The multi-tool problem
Most stacks have alerts in 3+ places: Datadog monitors, Prometheus rules, PagerDuty event rules, plus a few SaaS tools.
Without a source of truth, alerts diverge. The same condition is alerted differently in each tool, or alerts exist in one tool that nobody knows about.
Pick one source of truth per layer and treat the others as derived.
Git is the source of truth
Alert config in git, applied via Terraform, Pulumi, or a custom controller. Datadog provider, Prometheus rule files, PagerDuty Terraform.
Console edits are forbidden. CI runs `terraform plan` weekly to detect drift; drift triggers a ticket to the offending team.
Branch-protected, code-reviewed alert config. Same workflow as application code.
The alert inventory
Build a single inventory: alert name, owner team, severity, source tool, runbook URL, dashboard URL.
Generate from the git repo, not from each tool's API. The git repo is canonical; the API is the deployment target.

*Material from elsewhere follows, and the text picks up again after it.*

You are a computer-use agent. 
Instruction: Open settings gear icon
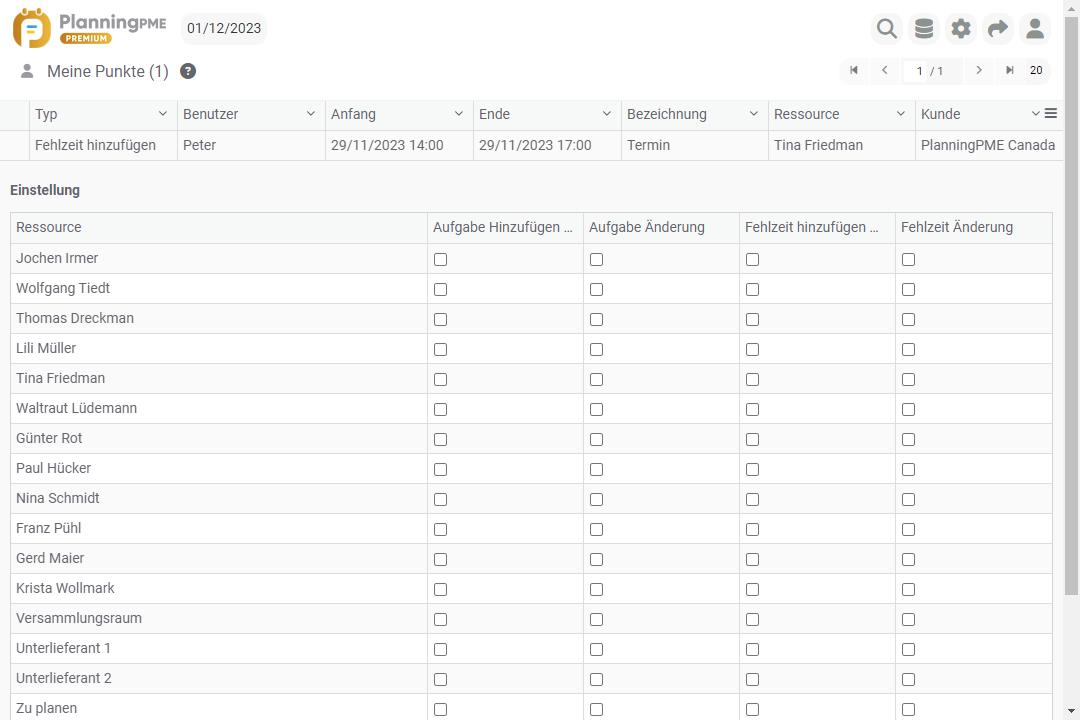click(x=961, y=29)
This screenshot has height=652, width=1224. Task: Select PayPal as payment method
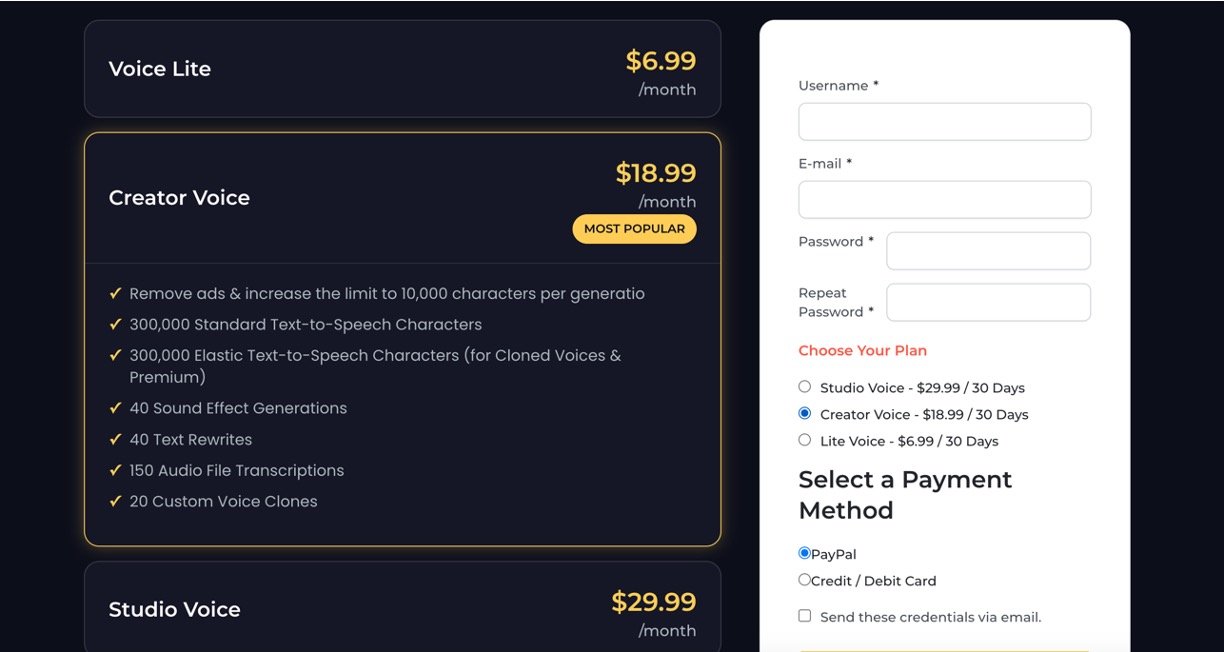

Publish the inventory weekly. Anyone can search for "who owns alert X" without asking around.
Migrating off console-edited alerts
Phase 1: import existing alerts via terraform import or the equivalent. One-time bulk migration.
Phase 2: lock down console write access. Read-only for everyone except a break-glass account.
Phase 3: monthly drift detection. Drift means someone broke the rule; investigate.
When to pick the IaC approach
Above 50 alerts or 3+ teams, the IaC approach pays back within a quarter.
Below that, a documented spreadsheet inventory is enough.
Don't try to manage alerts in 5 tools by hand. The drift will eat you.